◆ What is being asked
Write out, word for word, the part of the listing below that opens with the line containing "Task: Click the red YouTube play icon" and closes with the line containing "Click Litteraturhistorie category", keeping both of those lines and adding no others.

◆ Record set
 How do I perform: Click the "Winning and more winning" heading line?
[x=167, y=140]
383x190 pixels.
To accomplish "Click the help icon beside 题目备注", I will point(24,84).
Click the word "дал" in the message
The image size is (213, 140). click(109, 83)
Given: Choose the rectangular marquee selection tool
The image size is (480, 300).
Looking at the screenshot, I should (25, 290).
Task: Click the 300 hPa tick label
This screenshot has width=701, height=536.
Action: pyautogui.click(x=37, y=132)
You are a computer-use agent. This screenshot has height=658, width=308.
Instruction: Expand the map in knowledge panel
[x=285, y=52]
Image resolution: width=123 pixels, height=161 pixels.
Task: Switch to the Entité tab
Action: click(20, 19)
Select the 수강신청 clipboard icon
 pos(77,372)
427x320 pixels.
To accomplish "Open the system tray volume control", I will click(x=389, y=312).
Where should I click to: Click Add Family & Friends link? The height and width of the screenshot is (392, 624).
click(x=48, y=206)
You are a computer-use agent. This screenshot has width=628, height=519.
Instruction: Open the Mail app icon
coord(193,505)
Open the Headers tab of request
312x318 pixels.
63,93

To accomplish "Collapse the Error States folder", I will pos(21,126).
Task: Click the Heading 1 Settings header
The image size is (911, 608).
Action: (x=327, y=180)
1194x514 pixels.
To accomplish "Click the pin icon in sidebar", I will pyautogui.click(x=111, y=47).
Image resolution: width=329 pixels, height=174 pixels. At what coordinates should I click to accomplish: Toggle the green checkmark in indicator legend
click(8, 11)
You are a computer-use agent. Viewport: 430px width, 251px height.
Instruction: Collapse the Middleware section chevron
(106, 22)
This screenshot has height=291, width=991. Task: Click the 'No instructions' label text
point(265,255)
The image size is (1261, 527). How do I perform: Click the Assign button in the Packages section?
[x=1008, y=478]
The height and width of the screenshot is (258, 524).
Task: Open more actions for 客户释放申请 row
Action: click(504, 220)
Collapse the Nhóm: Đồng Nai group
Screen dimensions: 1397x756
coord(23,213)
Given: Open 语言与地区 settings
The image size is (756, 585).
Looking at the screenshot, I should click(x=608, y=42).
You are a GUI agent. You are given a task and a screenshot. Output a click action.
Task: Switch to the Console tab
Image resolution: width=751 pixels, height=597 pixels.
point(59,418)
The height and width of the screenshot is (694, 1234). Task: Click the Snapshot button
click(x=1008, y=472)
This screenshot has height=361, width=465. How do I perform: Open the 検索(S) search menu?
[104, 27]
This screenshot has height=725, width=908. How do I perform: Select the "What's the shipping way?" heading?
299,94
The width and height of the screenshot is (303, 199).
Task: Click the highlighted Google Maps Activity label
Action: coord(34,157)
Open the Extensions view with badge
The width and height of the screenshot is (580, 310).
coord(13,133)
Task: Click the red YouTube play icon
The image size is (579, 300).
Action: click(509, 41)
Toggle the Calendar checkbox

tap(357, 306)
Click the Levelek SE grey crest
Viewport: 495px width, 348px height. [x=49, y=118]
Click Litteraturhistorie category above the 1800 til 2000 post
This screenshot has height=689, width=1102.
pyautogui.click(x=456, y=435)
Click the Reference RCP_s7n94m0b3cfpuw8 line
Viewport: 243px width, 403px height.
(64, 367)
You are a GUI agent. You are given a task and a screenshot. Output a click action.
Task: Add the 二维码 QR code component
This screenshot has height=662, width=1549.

◆ Solution for this task
Task: Click the red YouTube play icon
The image size is (579, 300).
Action: click(509, 41)
Toggle the Calendar checkbox

tap(357, 306)
Click the Levelek SE grey crest
Viewport: 495px width, 348px height. [x=49, y=118]
Click Litteraturhistorie category above the 1800 til 2000 post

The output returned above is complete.